Sono attualmente in corso grossi sforzi da parte delle comunità scientifiche internazionali volti a sviluppare nuovi processi di depurazione dell’acqua sfruttando addirittura l’energia del sole. Questi nuovi processi, su cui si stanno concentrando i maggiori scienziati dei nostri tempi, richiedono l’utilizzo di sistemi di micro-filatura innovativi e lo sviluppo di membrane su scale nanometrica. Proprio la purificazione delle acque da metalli pesanti ed oli risulta essere la grande sfida del nostro tempo, nonché la pulizia dei mari. Gli esperti fanno sapere che questo sarà possibile proprio grazie alla nanotecnologia.

Il problema energetico

Oltre alle problematiche legate all’acqua, fondamentali sono anche quelle connesse all’energia. Partiamo innanzitutto dal presupposto che dove c’è energia ci sono: industrie, infrastrutture, trasporti, istruzione, sanità ed alimentazione. Infatti, i Paesi con l’età media più alta sono quelli energeticamente più forti. Basti pensare, banalmente, a quanto sia importante un frigorifero per conservare il cibo, all’importanza degli ospedali, ecc… Purtroppo, però, per produrre energia sono necessaria ampie quantità di acqua. Una prima possibile soluzione è quella di utilizzare i LED, che riescono a consumare molto meno, durando molto di più. In generale è, però, necessario iniziare a risparmiare risorse ed energia attraverso alcune accortenze: ridurre le produzioni di rifiuti, utilizzare modalità sostenibili di sviluppo, riciclare materiali biodegradabili ed ottimizzare, per quanto possibile, i processi industriali.

La piezoelettricità

Addirittura, secondo le ultime intuizioni, sarebbe possibile iniziare a sfruttare l’energia prodotta dagli uomini mentre camminano, essendo energia potenziale elastica che viene trasformata attraverso il movimento.
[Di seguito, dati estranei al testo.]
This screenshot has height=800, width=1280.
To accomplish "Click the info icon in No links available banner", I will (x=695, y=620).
Basterebbe un semplice dispositivo harvester per trasformare l’energia meccanica prodotta in corrente elettrica, che potrebbe essere utilizzata immediatamente oppure andare ad essere accumulata in una batteria. Non a caso, infatti, il nostro corpo è una fonte di produzione energetica continua.
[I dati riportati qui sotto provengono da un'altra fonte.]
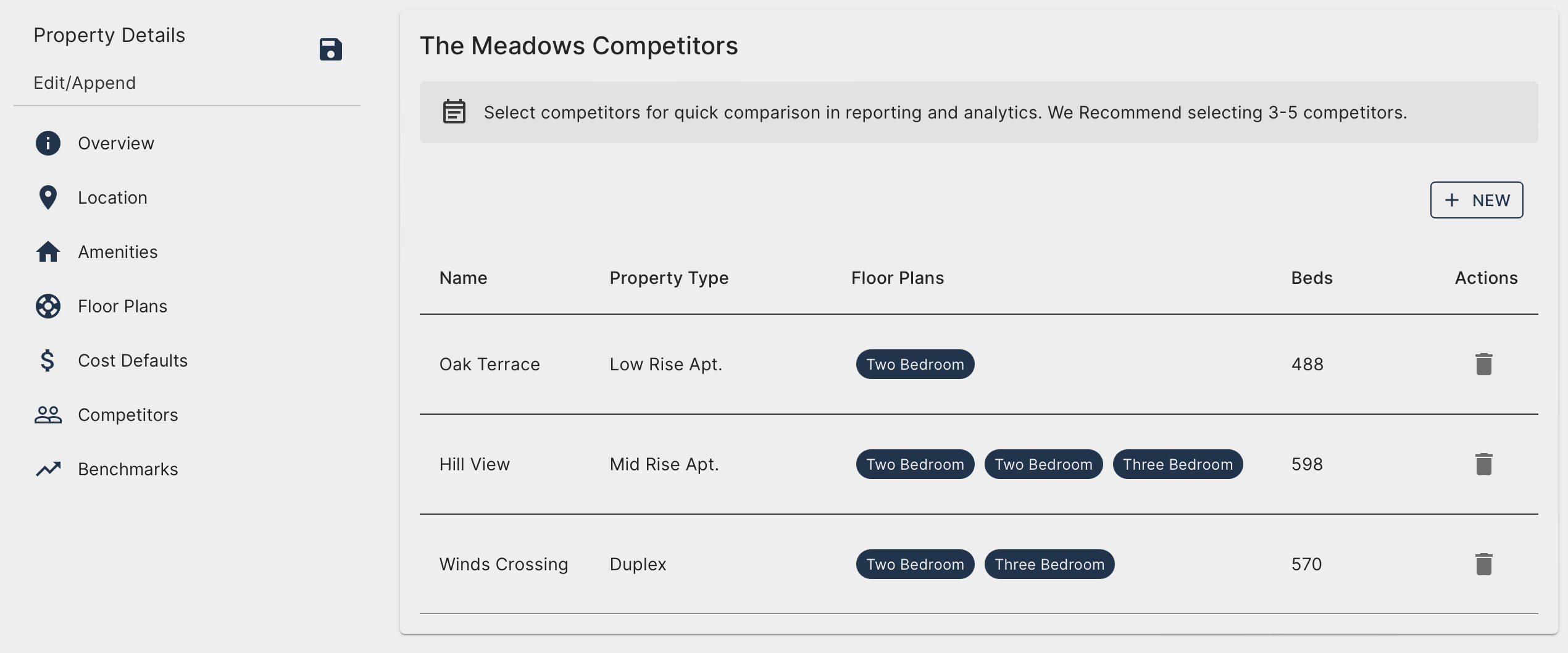The width and height of the screenshot is (1568, 653).
Task: Add a new competitor with NEW button
Action: [1476, 200]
Altra grande intuizione, è quella di sfruttare l’energia elastica prodotta dai mezzi di trasporto durante la loro stessa marcia.

A questo proposito, potrebbe essere particolarmente utile la pazioelettricità, che è proprio la capacità di convertire la pressione meccanica e la deformazione in corrente elettrica.

Tra l’altro, meccanismi pazioelettrici vengono già impiegati per diversi dispositivi come gli accendini, gli orologi ed i software di riconoscimento vocale. Questi sono chiaramente i primi risultati raggiunti fin d’ora, ma le future evoluzioni potrebbero essere davvero incredibili, oltre ad offrire una risposta a diversi problemi presenti in campo energetico.

Le nanotecnologie nel mondo del cibo

Anche il mondo del cibo è un campo di applicazione per le nanotecnologie. Infatti, considerando quante risorse servono per sfamare tutte le persone che attualmente popolano il mondo, è necessario utilizzare metodologie con basso impatto ambientale.

Le possibilità, dunque, attraverso l’applicazione delle nanotecnologie sono infinite. Attualmente quelle che si stanno prospettando comportano la presenza di sensori genetici e biologici presenti all’interno delle confezioni alimentari per monitorare l’eventuale presenza di virus e batteri. Addirittura si parla di produzione di nano composti che impedirebbero il proliferare di eventuali parassiti nei prodotti alimentari stessi. Il tutto, partendo da elementi naturali che dovranno poi chiaramente ritornare alla natura per essere smaltiti.

Non ci resta che rimanere aggiornati su quanto, i prossimi studi, incideranno sulla nostra vita.